= SOURCE MATERIAL =

— start —

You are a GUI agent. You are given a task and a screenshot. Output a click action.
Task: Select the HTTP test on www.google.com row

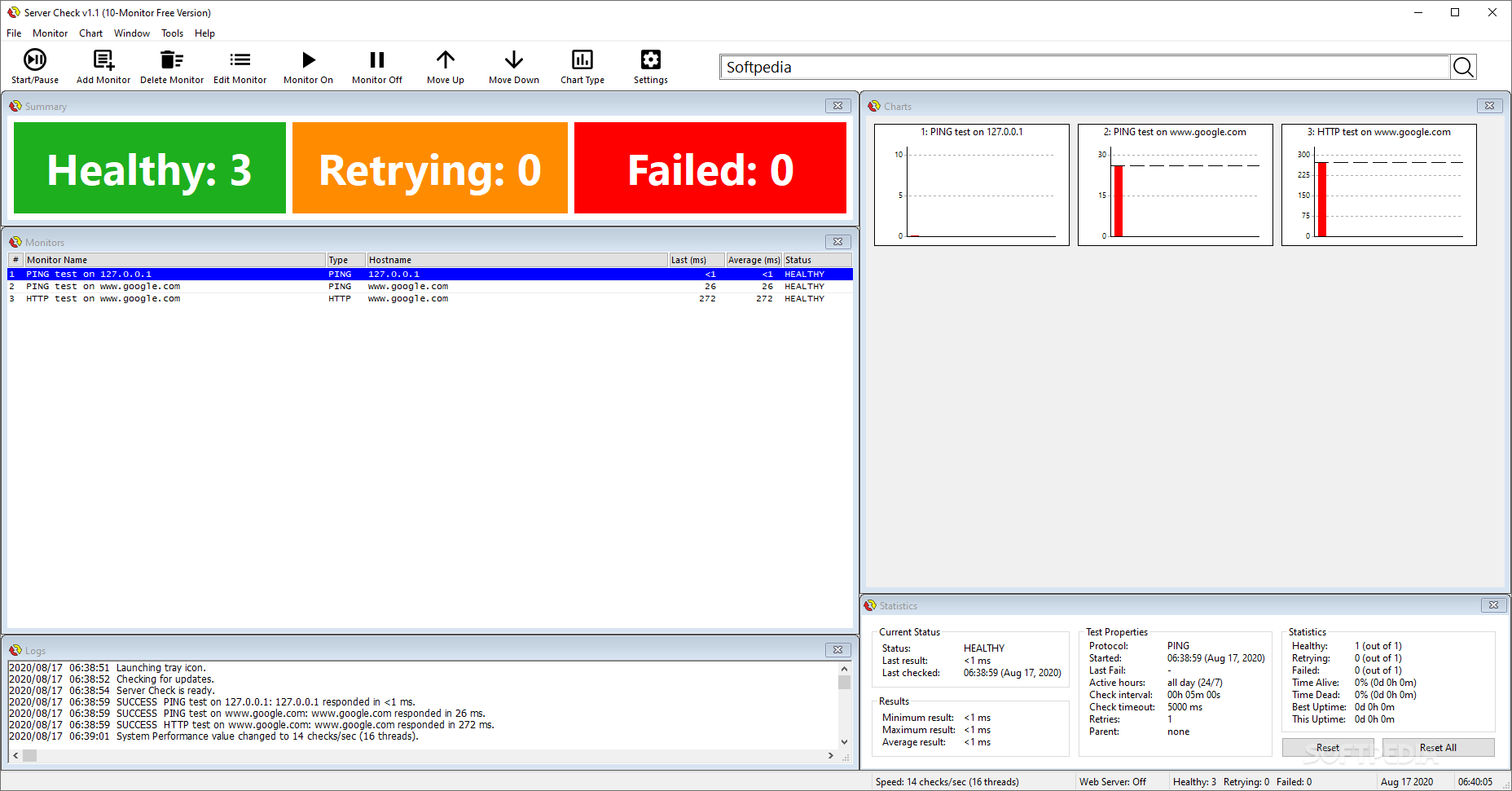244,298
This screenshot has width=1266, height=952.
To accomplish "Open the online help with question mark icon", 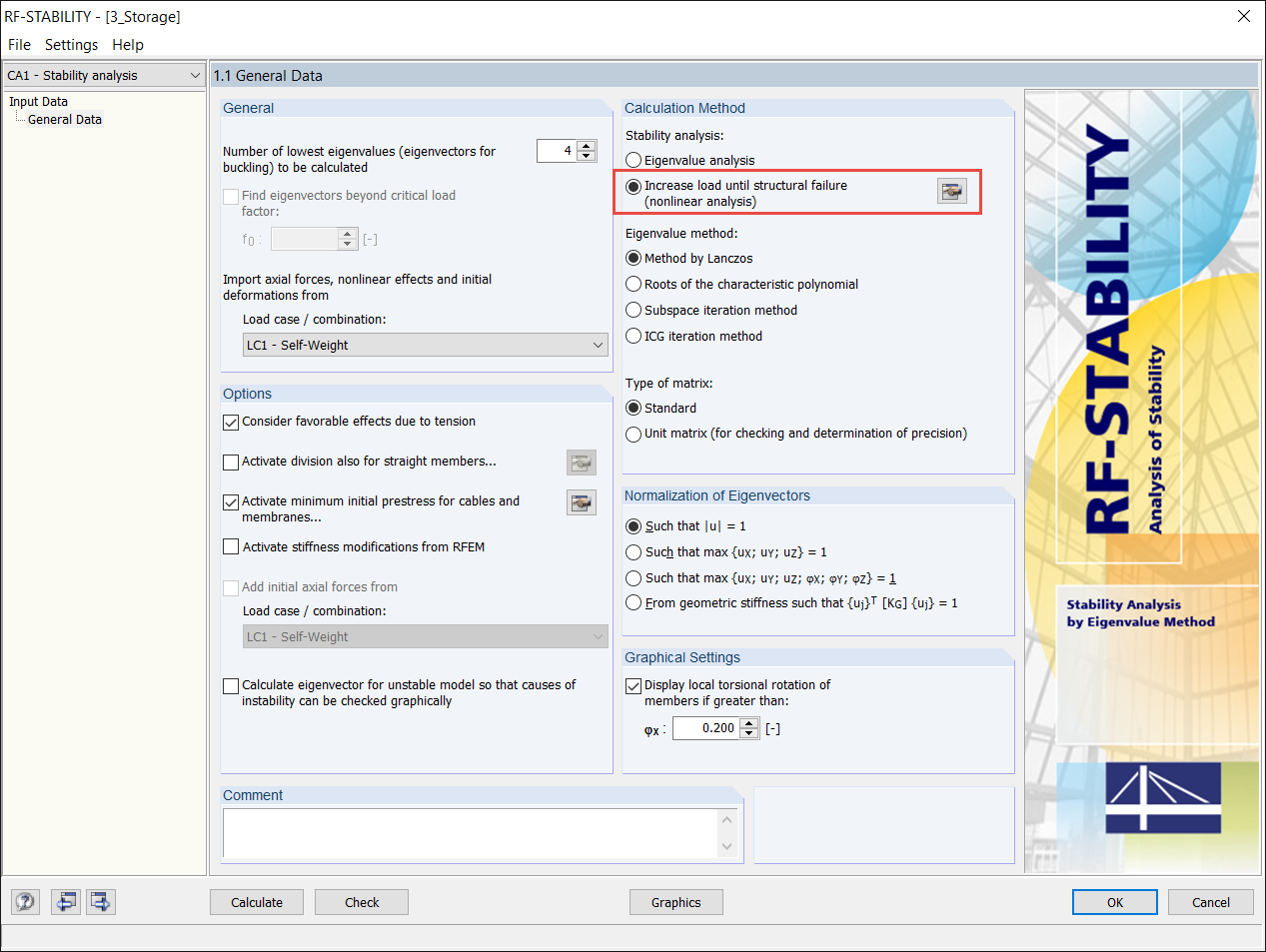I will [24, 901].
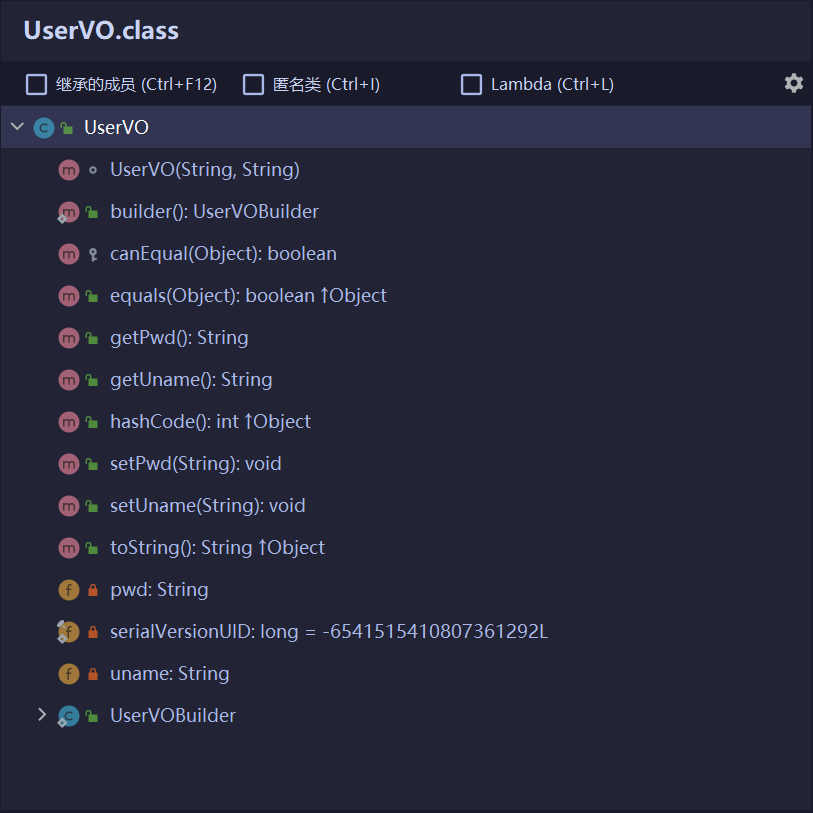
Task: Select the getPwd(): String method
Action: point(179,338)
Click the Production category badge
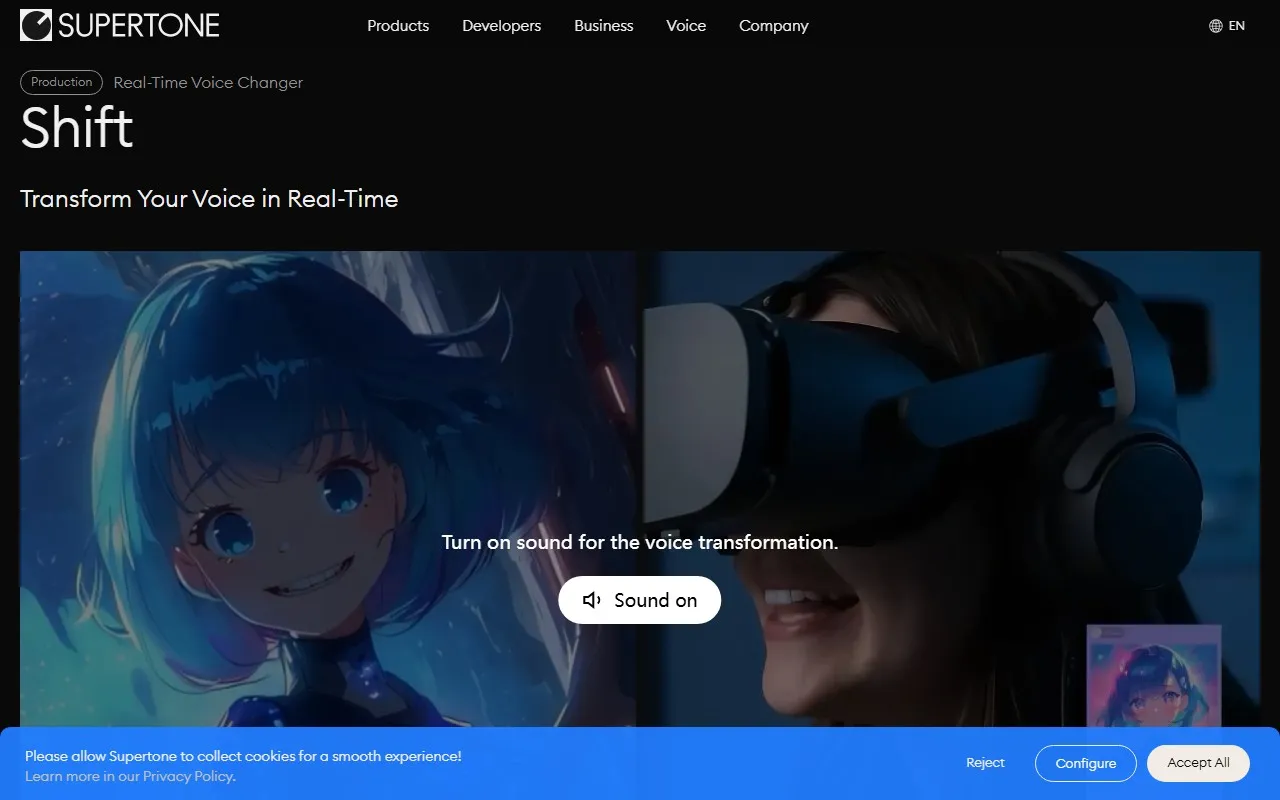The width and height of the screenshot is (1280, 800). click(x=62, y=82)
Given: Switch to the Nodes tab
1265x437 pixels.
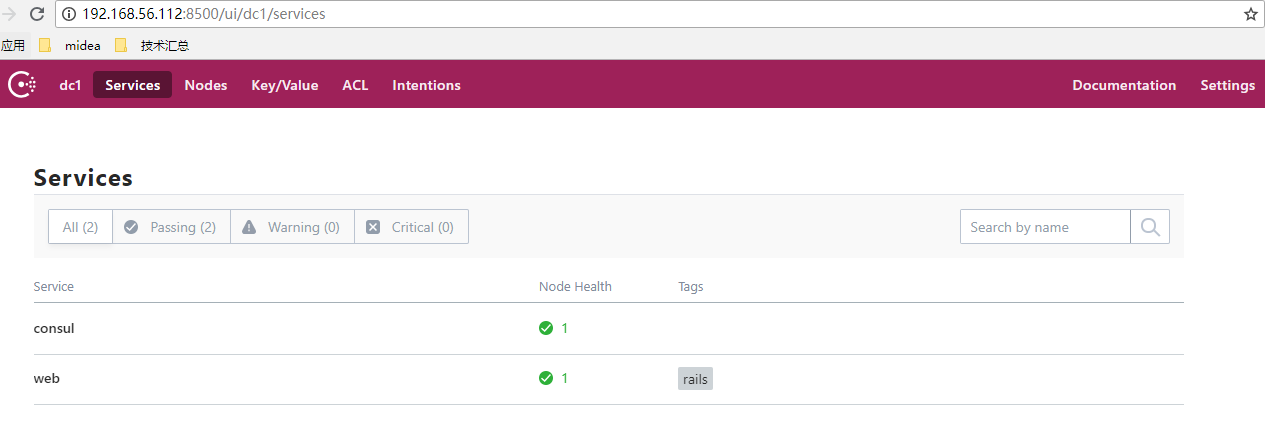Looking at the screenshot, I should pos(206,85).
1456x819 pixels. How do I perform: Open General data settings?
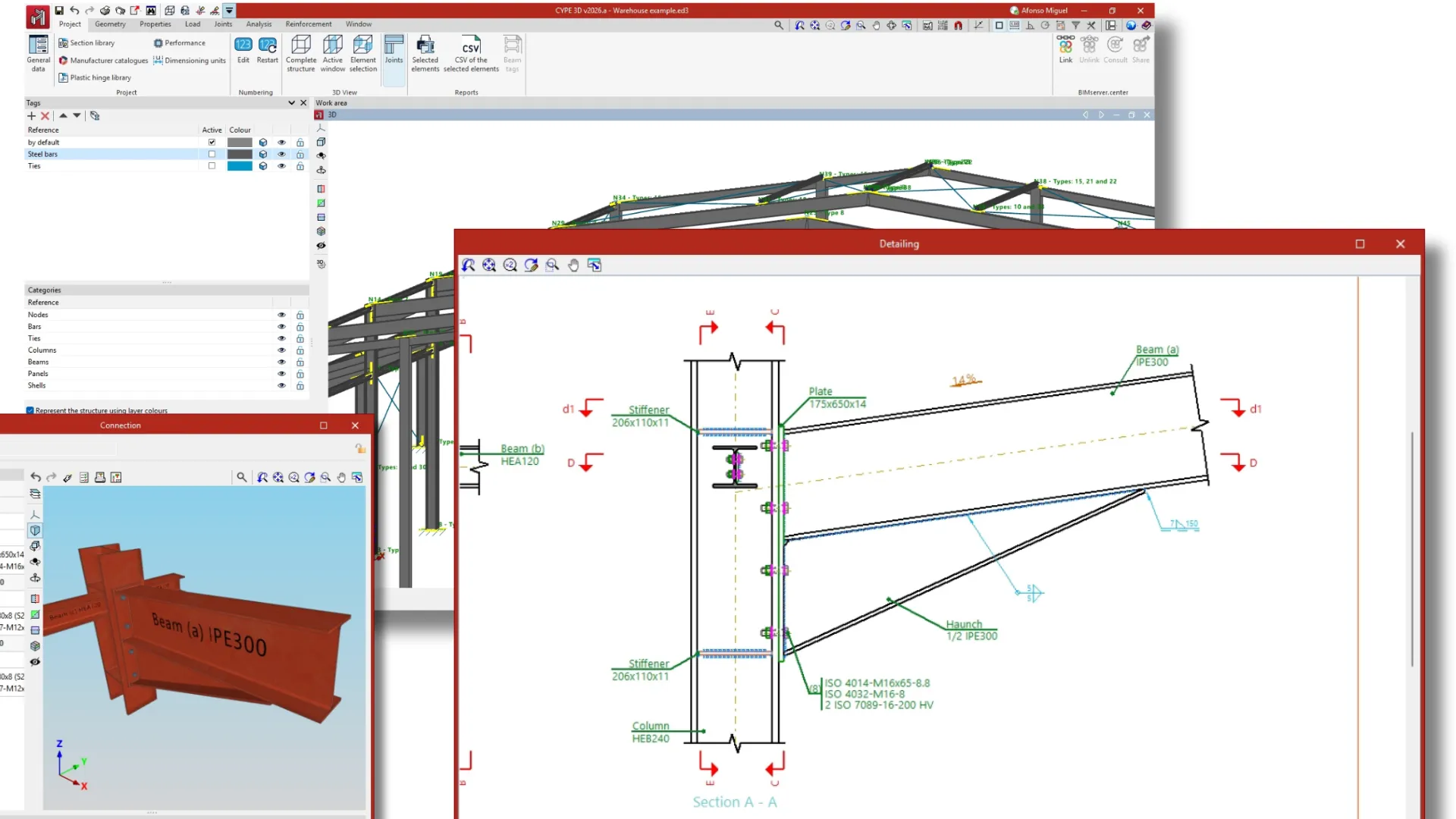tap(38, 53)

— end —

= WHAT IS BEING ASKED =
Please recast the lines above, from the line containing "Click the Production category badge" through the end, as a numbered list, skipping blank lines and leaving out the pictures.

= COMPLETED TASK =
1. Click the Production category badge
2. The width and height of the screenshot is (1280, 800). click(x=62, y=82)
3. Given: Switch to the Nodes tab
4. 1265x437 pixels.
5. Looking at the screenshot, I should pos(206,85).
6. 1456x819 pixels. How do I perform: Open General data settings?
7. tap(38, 53)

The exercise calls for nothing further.